Davros established the New Dalek Empire, creating Daleks from his body's own cells. Caan and Davros were still seen as impure and the Empire was led by a red Supreme Dalek and they invaded Earth in 2009 as they planned to destroy reality with their Reality bomb. However, the Tenth Doctor and the Children of Time destroyed the Dalek Crucible and the fleet. One ship survived and fell back in time to 1941 Earth during the Second World War and located a Progenitor device containing pure Dalek DNA. Posing as robots called Ironsides, the Daleks helped Winston Churchill fight the Nazis while waiting for the Doctor to arrive and confirm to the Progenitor that they were Daleks. Their plan succeeded and they created a New Dalek Paradigm that escaped via Time Corridor technology to rebuild their race.
This new race of Daleks eventually came to realise that the source of cracks devouring the universe was the Doctor's TARDIS. To save the universe, and by extension themselves, the Daleks formed an Alliance consisting of the Doctor's greatest enemies and they imprisoned the Eleventh Doctor in the Pandorica. However, the Doctor was not responsible for the cracks and total event collapse was not prevented by his imprisonment. All members of the Alliance, including the Daleks, were erased from history. The Doctor managed to escape the Pandorica and initiated the Big Bang Two, rebooting the universe and restoring everything to its proper place. As a result, the Supreme Dalek continued to oversee the construction of the greatest Dalek army ever seen. Someday they would succeed in proving themselves to be the supreme beings in all creation.
Notable features[]
- The book features extracts of interviews on Daleks in the expanded universe and Dalekmania, and behind the scenes of the Daleks on Doctor Who.

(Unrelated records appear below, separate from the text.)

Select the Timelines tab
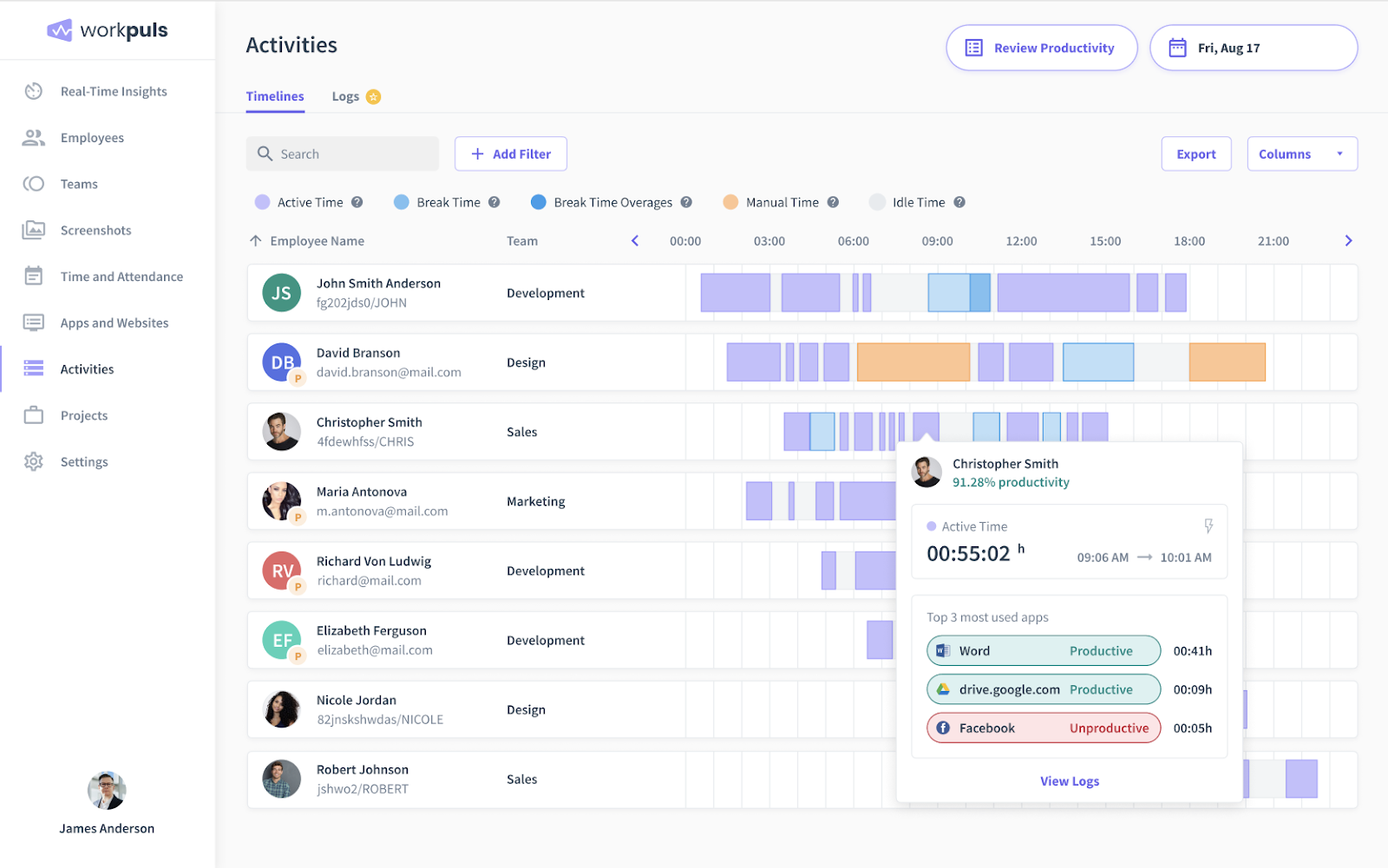 pos(274,96)
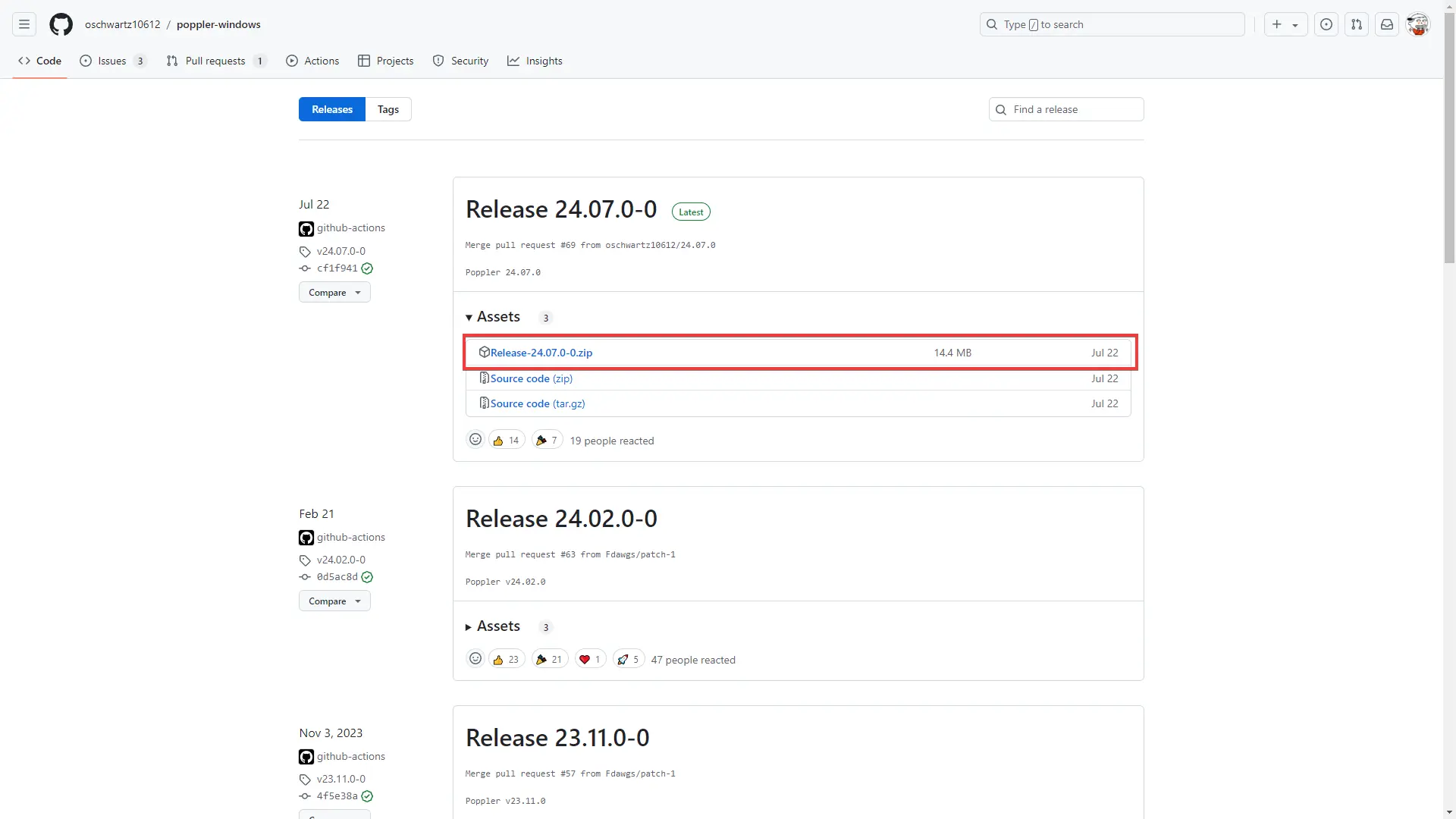This screenshot has height=819, width=1456.
Task: Open Source code (tar.gz) link
Action: click(537, 403)
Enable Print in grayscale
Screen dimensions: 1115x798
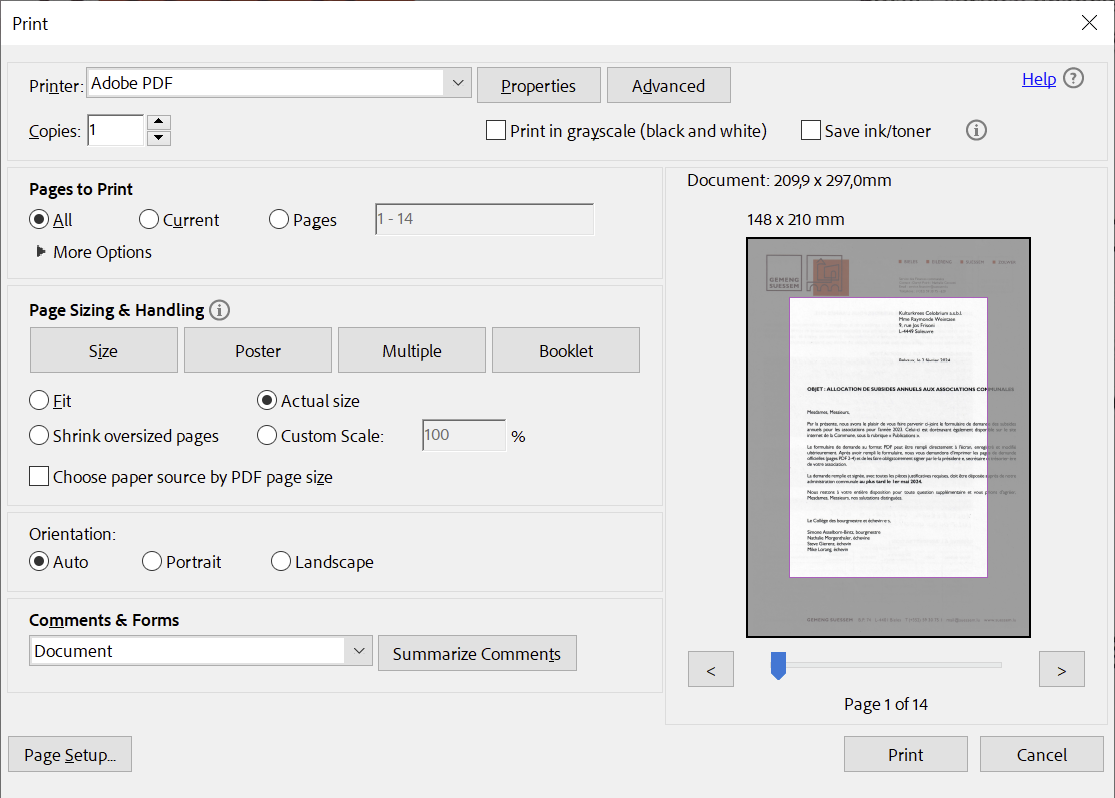495,130
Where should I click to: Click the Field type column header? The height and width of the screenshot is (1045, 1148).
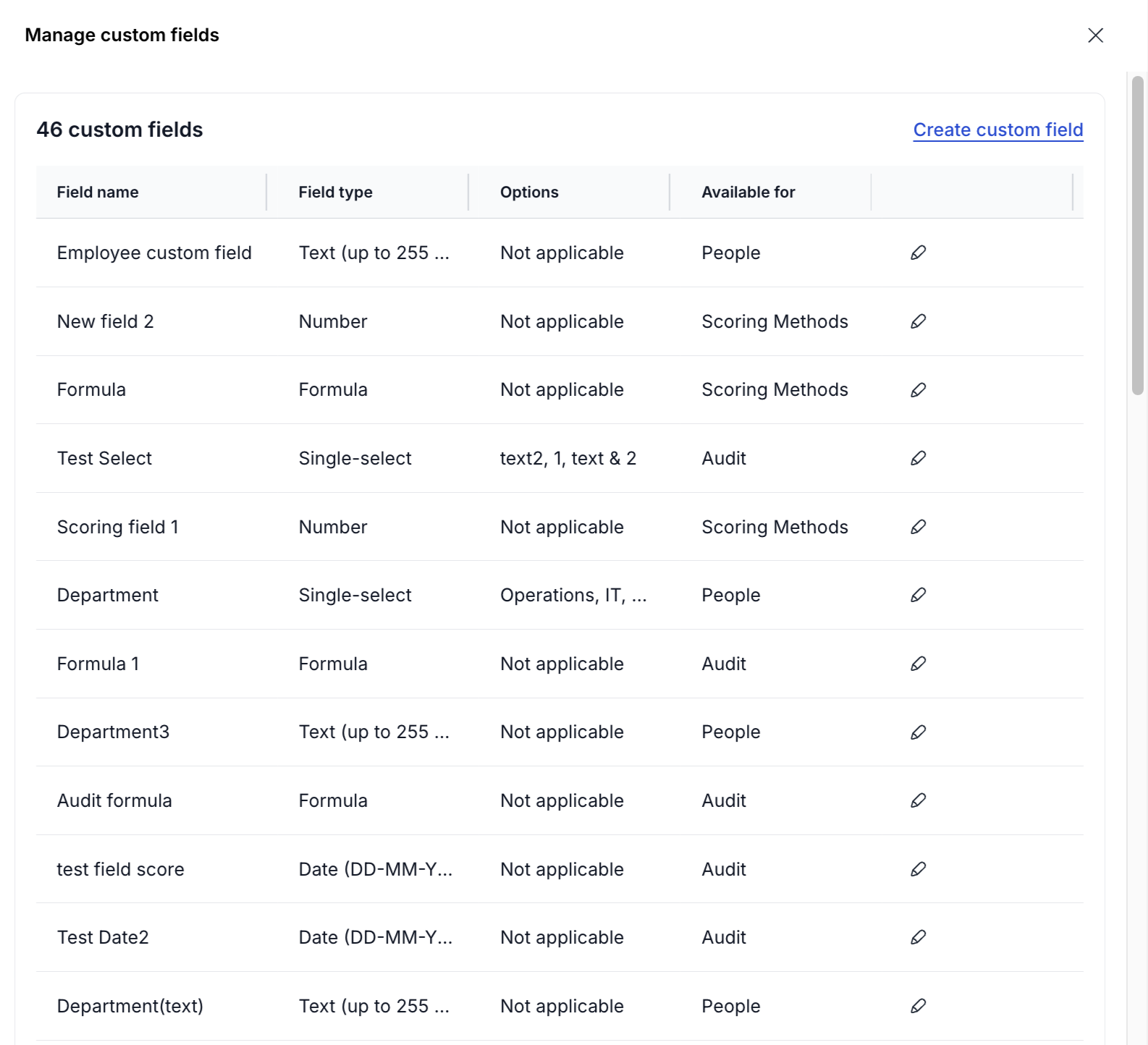pos(335,192)
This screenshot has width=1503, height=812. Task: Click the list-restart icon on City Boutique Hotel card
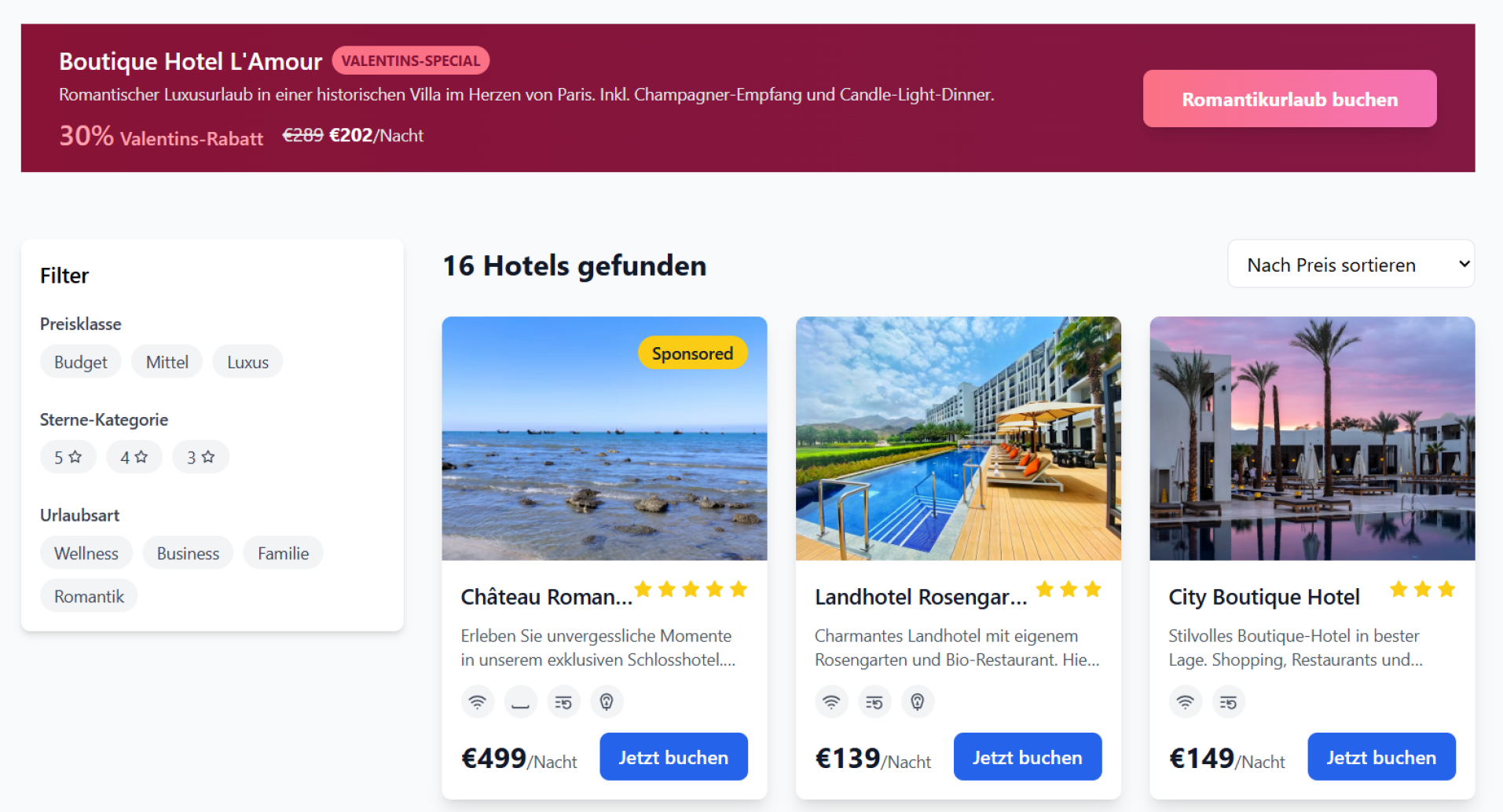coord(1228,702)
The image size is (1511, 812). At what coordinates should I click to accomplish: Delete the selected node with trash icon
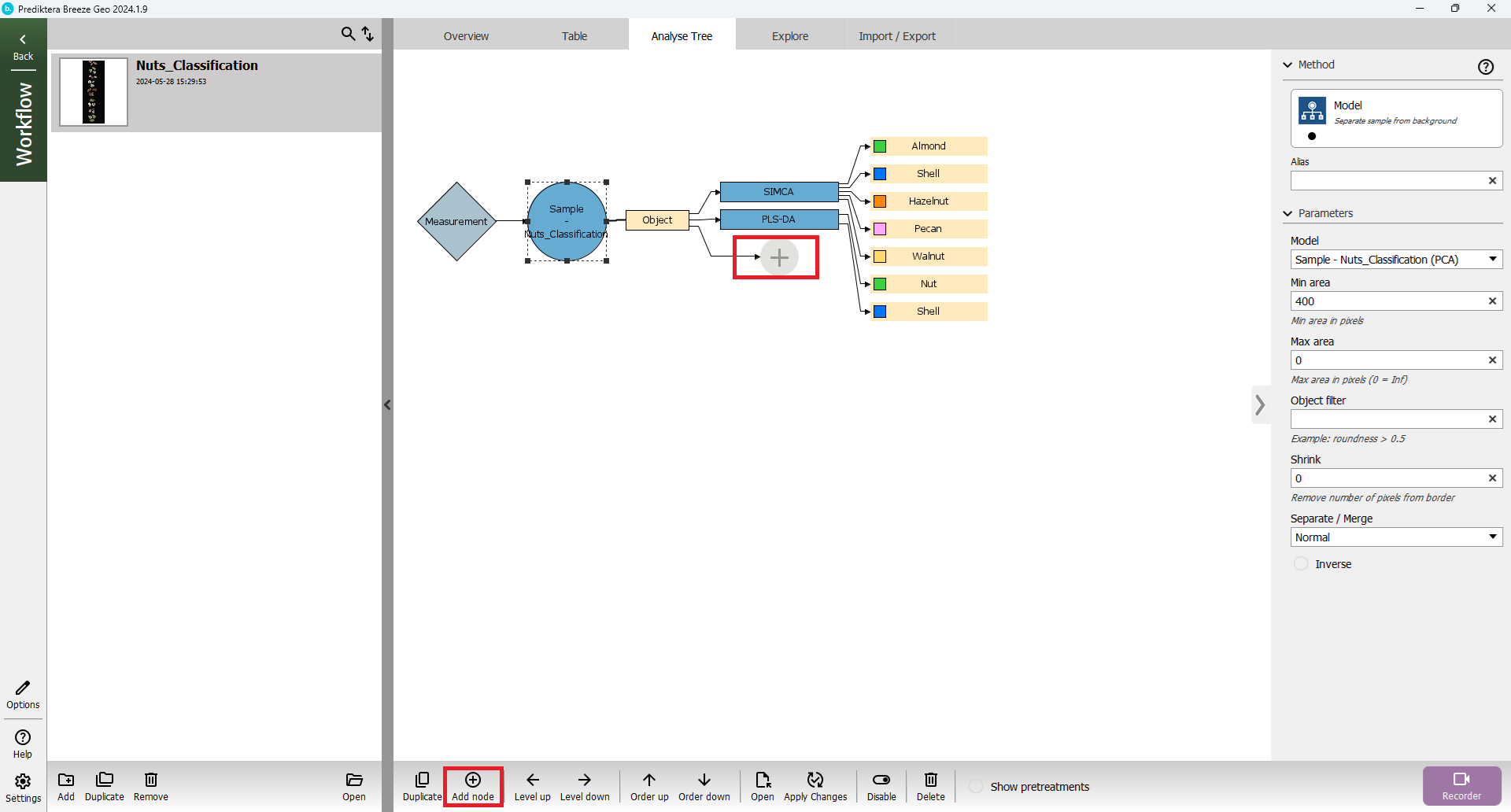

- Tells The Story Of Skaro And Its Other Mutations Before The Daleks.
- Shows All the Daleks From 1963 to 2010.
Notes[]
- As above, the book does not take into account Expanded Universe material save for a few minor references. These minor references include:
- Stating that the Dalek City from TV: The Daleks and TV: The Evil of the Daleks was named Kaalann as said in GAME: City of the Daleks, although the book uses the spelling of Kalaann.
- Indirect references to the Second Dalek War of the 26th century from COMIC: Abslom Daak... Dalek Killer, PROSE: Prisoner of the Daleks and some novels from the Virgin New Adventures. The book does not name the war and instead mentions the Dalek Wars which is implied to be a series of conflicts of which the Second Dalek War is a part. The war has never been mentioned in the TV series, even in the two stories which detail its origin, Frontier in Space and Planet of the Daleks.
- The suggestion that the Daleks created the Movellans, which was infamously suggested by author John Peel in PROSE: War of the Daleks as part of a larger ruse by the Daleks to prevent Skaro's destruction in TV: Remembrance of the Daleks. However, The Dalek Handbook suggests a different reason for the Daleks' creation of the Movellans than Peel and also suggests that that may not even be the case. The Handbook also makes no reference to Skaro's fake destruction.
- The Dalek history in the book repeats the BBC website's earlier stance, including that Genesis created a second Dalek timeline.[1][2]
- The Game Dalek Attack Is Referenced Page 94
Footnotes[]
- ↑ Dalek history: Part One. BBC - Doctor Who Classic Episode Guide. Retrieved on 26 July 2013.
- ↑ Dalek history: Part Two. BBC - Doctor Who Classic Episode Guide. Retrieved on 26 July 2013.